### Tugas 1
Menurut kutipan terpilih, berapa usia Amarzan saat menerima tawaran menjadi redaktur HR edisi Minggu?
++++ Kutipan terpilih ++++
Senin, 30 September 2013 | 11:27 WIB
Gedung Tri Dharma Widya yang terletak di Jl Cidurian 19, Cikini,
Menteng, Jakarta Pusat (21/9). Gedung tersebut sebelumnya merupakan
rumah setengah kantor milik ketua LEKRA, Oey Hay Djoen. TEMPO/Dhemas
Reviyanto
TEMPO.CO, Jakarta - Perjumpaan dengan Samosir, Pemimpin Umum Harian Rakjat (HR), di Paviliun Cidurian 19, Cikini, Jakarta, pada awal Juni 1963 itu mengubah nasib Amarzan Ismail Hamid. Mak comblang pertemuan itu adalah Oey Hay Djoen, pemilik paviliun tempat Amarzan tinggal. “Zan, ini Bung Samosir,” Amarzan menirukan ucapan Oey, yang punya nama pena Samanjaya.
Dalam pertemuan pertama itu, Samosir langsung menawari Amarzan pekerjaan sebagai redaktur HR edisi Minggu. Edisi kebudayaan ini tadinya terbit Sabtu. Tak berpikir lama, Amarzan--ketika itu baru 22 tahun--langsung mengangguk meski tahu tujuannya ke Jakarta untuk kuliah di Universitas Indonesia (UI) bakal terbengkalai. "Gila jika menolak," kata Amarzan di kediamannya, Cikarang, Bekasi, tengah September lalu.
Jadilah Amarzan berkantor di Jalan Pintu Besar Selatan Nomor 93, Taman Sari, Jakarta Barat. Selama 15 tahun kantor itu menjadi markas HR. Tepat di seberangnya ada kantor lama harian Kompas. Bekas kantor HR itu kini ditempati PT Biru International, perusahaan kontraktor interior dan bahan bangunan.
++++
### Tugas 2
Ganti "Region" dengan "Country" pada entri, mulai dari baris yang memuat "You are a GUI" dan berakhir pada akhir entri, lalu tuliskan kembali bagian itu tanpa perubahan lain. Gambar tidak perlu disertakan dalam jawaban.
++++ Bahan latihan ++++
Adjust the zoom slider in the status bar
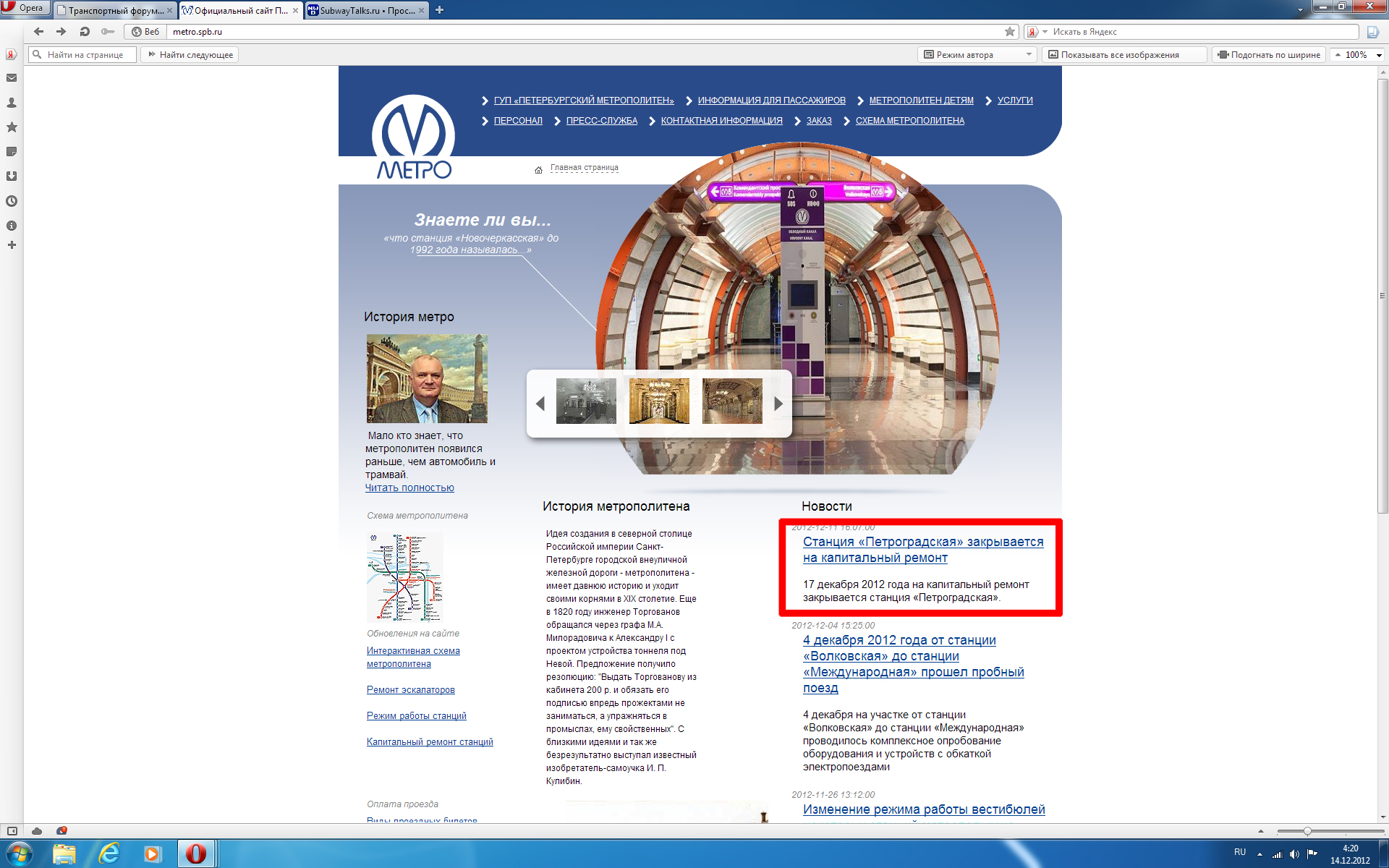This screenshot has width=1389, height=868. tap(1307, 831)
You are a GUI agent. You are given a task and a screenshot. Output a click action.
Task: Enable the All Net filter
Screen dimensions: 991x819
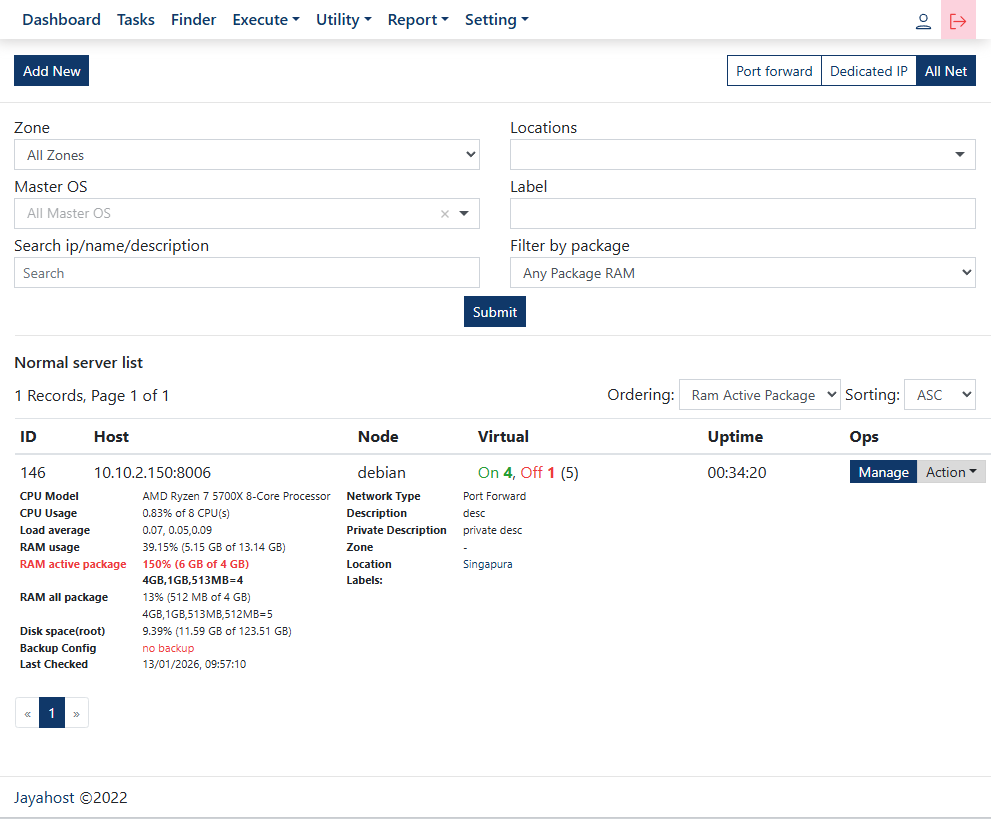tap(945, 71)
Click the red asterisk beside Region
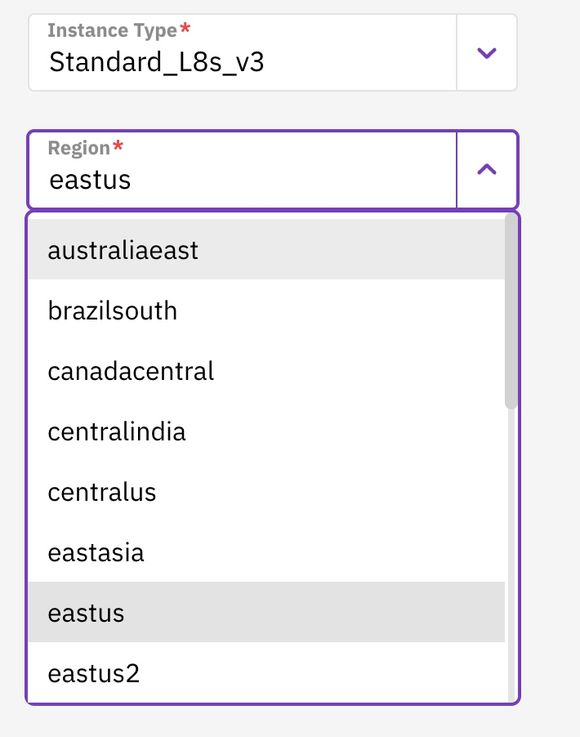This screenshot has width=580, height=737. click(118, 146)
++++
### Jawaban tertulis 1
Amarzan ketika itu baru berusia 22 tahun.

### Jawaban tertulis 2
You are a GUI agent. You are given a task and a screenshot. Output a click action.
Task: Enable the All Net filter
Screen dimensions: 991x819
tap(945, 71)
Click the red asterisk beside Country
This screenshot has width=580, height=737. click(118, 146)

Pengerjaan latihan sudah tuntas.